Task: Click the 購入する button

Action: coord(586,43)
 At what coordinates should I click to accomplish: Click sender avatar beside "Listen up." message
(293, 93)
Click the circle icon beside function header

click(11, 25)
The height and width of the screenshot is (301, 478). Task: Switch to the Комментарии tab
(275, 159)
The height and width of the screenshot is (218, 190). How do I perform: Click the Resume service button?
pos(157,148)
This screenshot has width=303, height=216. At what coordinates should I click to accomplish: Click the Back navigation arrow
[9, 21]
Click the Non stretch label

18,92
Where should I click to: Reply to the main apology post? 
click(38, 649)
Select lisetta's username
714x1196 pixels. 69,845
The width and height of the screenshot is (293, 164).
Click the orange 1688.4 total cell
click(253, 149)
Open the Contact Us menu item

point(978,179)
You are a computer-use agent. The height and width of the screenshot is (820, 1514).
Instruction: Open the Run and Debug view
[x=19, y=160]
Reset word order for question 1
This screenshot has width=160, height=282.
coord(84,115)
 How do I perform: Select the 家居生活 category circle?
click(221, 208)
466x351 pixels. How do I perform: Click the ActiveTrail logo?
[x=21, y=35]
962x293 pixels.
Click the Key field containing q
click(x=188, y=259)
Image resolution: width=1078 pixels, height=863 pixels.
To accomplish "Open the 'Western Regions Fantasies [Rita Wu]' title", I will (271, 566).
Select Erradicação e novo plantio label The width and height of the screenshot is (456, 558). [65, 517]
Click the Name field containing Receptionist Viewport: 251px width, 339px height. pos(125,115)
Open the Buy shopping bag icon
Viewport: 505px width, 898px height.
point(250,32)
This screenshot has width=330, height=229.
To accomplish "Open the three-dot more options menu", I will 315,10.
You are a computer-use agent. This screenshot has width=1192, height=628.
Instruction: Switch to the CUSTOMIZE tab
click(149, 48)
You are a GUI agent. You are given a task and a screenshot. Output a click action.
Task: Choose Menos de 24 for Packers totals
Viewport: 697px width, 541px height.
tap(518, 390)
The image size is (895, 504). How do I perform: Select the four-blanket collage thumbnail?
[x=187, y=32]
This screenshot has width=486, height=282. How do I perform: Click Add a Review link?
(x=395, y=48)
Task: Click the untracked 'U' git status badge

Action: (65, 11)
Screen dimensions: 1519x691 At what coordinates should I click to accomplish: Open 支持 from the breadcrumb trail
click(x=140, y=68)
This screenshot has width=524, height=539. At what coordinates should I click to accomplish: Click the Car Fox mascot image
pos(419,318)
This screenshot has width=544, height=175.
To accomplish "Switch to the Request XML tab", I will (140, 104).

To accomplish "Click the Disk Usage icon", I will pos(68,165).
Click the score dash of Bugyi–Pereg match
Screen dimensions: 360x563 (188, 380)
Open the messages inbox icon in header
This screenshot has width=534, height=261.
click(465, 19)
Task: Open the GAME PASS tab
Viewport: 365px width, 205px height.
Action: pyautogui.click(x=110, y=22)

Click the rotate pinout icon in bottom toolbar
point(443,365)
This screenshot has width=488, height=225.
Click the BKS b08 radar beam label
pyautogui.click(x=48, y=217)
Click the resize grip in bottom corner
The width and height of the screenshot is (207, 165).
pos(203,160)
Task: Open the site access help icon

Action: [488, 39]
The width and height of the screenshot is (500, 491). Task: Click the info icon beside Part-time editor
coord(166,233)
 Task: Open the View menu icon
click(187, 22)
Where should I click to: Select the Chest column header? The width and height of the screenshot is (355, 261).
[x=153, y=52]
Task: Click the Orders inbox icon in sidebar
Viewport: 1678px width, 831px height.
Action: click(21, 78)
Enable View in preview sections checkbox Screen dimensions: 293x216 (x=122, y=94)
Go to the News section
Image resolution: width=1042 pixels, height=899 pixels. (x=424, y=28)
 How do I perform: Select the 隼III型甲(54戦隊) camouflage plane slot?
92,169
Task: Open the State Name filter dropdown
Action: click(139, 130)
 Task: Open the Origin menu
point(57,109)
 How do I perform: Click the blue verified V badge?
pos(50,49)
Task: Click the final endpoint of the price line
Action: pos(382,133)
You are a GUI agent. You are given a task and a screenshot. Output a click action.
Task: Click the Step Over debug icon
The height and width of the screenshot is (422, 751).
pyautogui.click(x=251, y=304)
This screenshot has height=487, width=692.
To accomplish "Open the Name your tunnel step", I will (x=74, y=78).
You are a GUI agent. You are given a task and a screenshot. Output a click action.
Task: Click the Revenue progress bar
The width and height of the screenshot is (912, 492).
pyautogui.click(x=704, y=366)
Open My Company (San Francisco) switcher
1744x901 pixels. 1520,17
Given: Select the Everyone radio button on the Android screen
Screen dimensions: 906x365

**WHAT YOU WILL DO**
Output the lines above between the one holding "Open the messages inbox icon in header" and the one holding "Task: Click the Step Over debug icon", inclusive, with nothing before or after them.

**RESPONSE TO THIS TASK**
Open the messages inbox icon in header
This screenshot has width=534, height=261.
click(465, 19)
Task: Open the GAME PASS tab
Viewport: 365px width, 205px height.
Action: pyautogui.click(x=110, y=22)

Click the rotate pinout icon in bottom toolbar
point(443,365)
This screenshot has width=488, height=225.
Click the BKS b08 radar beam label
pyautogui.click(x=48, y=217)
Click the resize grip in bottom corner
The width and height of the screenshot is (207, 165).
pos(203,160)
Task: Open the site access help icon

Action: [488, 39]
The width and height of the screenshot is (500, 491). Task: Click the info icon beside Part-time editor
coord(166,233)
 Task: Open the View menu icon
click(187, 22)
Where should I click to: Select the Chest column header? The width and height of the screenshot is (355, 261).
[x=153, y=52]
Task: Click the Orders inbox icon in sidebar
Viewport: 1678px width, 831px height.
Action: click(21, 78)
Enable View in preview sections checkbox Screen dimensions: 293x216 (x=122, y=94)
Go to the News section
Image resolution: width=1042 pixels, height=899 pixels. (x=424, y=28)
 How do I perform: Select the 隼III型甲(54戦隊) camouflage plane slot?
92,169
Task: Open the State Name filter dropdown
Action: click(139, 130)
 Task: Open the Origin menu
point(57,109)
 How do I perform: Click the blue verified V badge?
pos(50,49)
Task: Click the final endpoint of the price line
Action: pos(382,133)
You are a GUI agent. You are given a task and a screenshot. Output a click action.
Task: Click the Step Over debug icon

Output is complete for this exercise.